Evolution of the perturbed compacton, with the perturbation induced by a time-dependent (energy nonconserving) boundary condition inside the compacton (at $r=2$), $\chi (2,t)={\chi }_0(2)+A\sin (\omega t)$, for $A=0.001$, $\omega =4$, and $a=0.95$. The dashed line is the unperturbed compacton. It can be seen that some radiation escapes the compacton although, at least for the chosen parameter values, the amplitude of the radiation is very small (observe the logarithmic scale; in the log plot, we actually plot $|\chi |$). Also, the frequency of the radiation outside the compacton seems to increase with distance. The radiation no longer freezes at a finite distance, because of the energy nonconserving boundary condition that effectively pumps energy into the system.

Figure 17

Evolution of the perturbed compacton, as in Fig. 16, but for the magnified radiation zone and for a nonlog scale.

Figure 18

A resonance mode found for massless double sine-Gordon $\epsilon =-1/4$ for frequency $1.2665+0.4440i$ in WKB foliation using the rational Chebyshev spectral method for semi-infinite interval $x\in [0,\infty ]$. The frequency is very close to the frequency found using the linear simulation method.

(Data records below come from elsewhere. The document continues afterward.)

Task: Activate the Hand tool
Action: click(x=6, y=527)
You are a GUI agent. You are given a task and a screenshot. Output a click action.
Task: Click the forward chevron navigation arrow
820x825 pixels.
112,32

Note that the solution tends to 1 as $x$ grows to infinity without any oscillations.

Figure 19

Comparison between the solution in WKB foliation (left) and in the standard $t=\text{const}$ time sheet (right). BPS model, $a=1.7$, $\omega =3.4916+0.0364i$.

Figure 20

Comparison between different stages of a single mode as $a$ changes and $\mathrm{\Gamma }$ grows rapidly for the resonances formed from the first (left) and second (right) bound mode for $a=1$. The solid line is the real part of $\psi (x)$, and the dashed line is the imaginary part. The profiles with smaller $\mathrm{\Gamma }$ are more localized. Profiles in WKB foliation are normalized as $\psi (x\to \infty )\to 1$.

Figure 21

Monochromatic wave ranges for scattering in the effective potential $Q(r)$ for the case $a=1$.

Figure 22

Linear evolution of the perturbed Skyrmion for $a=1$, with oscillating boundary conditions with the frequency $\omega =6$. For this frequency $R_{\text{crit}}\simeq 2$.